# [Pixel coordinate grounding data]
+-------+
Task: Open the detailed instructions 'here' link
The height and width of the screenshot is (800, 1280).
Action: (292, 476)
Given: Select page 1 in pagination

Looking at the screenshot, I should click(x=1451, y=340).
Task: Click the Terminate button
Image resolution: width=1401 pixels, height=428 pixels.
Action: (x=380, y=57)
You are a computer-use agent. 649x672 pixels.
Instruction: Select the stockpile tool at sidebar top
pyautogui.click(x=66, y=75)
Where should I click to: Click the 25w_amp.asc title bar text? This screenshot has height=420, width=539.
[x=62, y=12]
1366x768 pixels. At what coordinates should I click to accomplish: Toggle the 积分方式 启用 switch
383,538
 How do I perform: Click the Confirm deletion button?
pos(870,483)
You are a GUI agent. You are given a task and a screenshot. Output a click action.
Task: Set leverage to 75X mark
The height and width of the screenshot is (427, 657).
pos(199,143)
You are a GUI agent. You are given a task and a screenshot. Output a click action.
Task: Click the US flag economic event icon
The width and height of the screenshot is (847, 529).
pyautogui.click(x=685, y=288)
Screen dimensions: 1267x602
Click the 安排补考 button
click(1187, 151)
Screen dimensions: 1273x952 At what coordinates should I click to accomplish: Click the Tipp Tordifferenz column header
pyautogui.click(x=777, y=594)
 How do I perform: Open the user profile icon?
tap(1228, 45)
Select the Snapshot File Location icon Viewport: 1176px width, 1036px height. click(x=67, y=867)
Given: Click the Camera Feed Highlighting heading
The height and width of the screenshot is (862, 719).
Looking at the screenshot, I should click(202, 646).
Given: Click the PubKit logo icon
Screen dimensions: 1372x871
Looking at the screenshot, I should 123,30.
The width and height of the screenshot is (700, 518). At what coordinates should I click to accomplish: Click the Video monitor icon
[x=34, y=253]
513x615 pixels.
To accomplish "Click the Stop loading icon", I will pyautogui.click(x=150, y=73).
+-------+
# [Task statement]
Write the records out in full, exactly as they read above.

# [Response to the exercise]
Task: Open the detailed instructions 'here' link
The height and width of the screenshot is (800, 1280).
Action: (292, 476)
Given: Select page 1 in pagination

Looking at the screenshot, I should click(x=1451, y=340).
Task: Click the Terminate button
Image resolution: width=1401 pixels, height=428 pixels.
Action: (x=380, y=57)
You are a computer-use agent. 649x672 pixels.
Instruction: Select the stockpile tool at sidebar top
pyautogui.click(x=66, y=75)
Where should I click to: Click the 25w_amp.asc title bar text? This screenshot has height=420, width=539.
[x=62, y=12]
1366x768 pixels. At what coordinates should I click to accomplish: Toggle the 积分方式 启用 switch
383,538
 How do I perform: Click the Confirm deletion button?
pos(870,483)
You are a GUI agent. You are given a task and a screenshot. Output a click action.
Task: Set leverage to 75X mark
The height and width of the screenshot is (427, 657).
pos(199,143)
You are a GUI agent. You are given a task and a screenshot. Output a click action.
Task: Click the US flag economic event icon
The width and height of the screenshot is (847, 529).
pyautogui.click(x=685, y=288)
Screen dimensions: 1267x602
Click the 安排补考 button
click(1187, 151)
Screen dimensions: 1273x952 At what coordinates should I click to accomplish: Click the Tipp Tordifferenz column header
pyautogui.click(x=777, y=594)
 How do I perform: Open the user profile icon?
tap(1228, 45)
Select the Snapshot File Location icon Viewport: 1176px width, 1036px height. click(x=67, y=867)
Given: Click the Camera Feed Highlighting heading
The height and width of the screenshot is (862, 719).
Looking at the screenshot, I should click(202, 646).
Given: Click the PubKit logo icon
Screen dimensions: 1372x871
Looking at the screenshot, I should 123,30.
The width and height of the screenshot is (700, 518). At what coordinates should I click to accomplish: Click the Video monitor icon
[x=34, y=253]
513x615 pixels.
To accomplish "Click the Stop loading icon", I will pyautogui.click(x=150, y=73).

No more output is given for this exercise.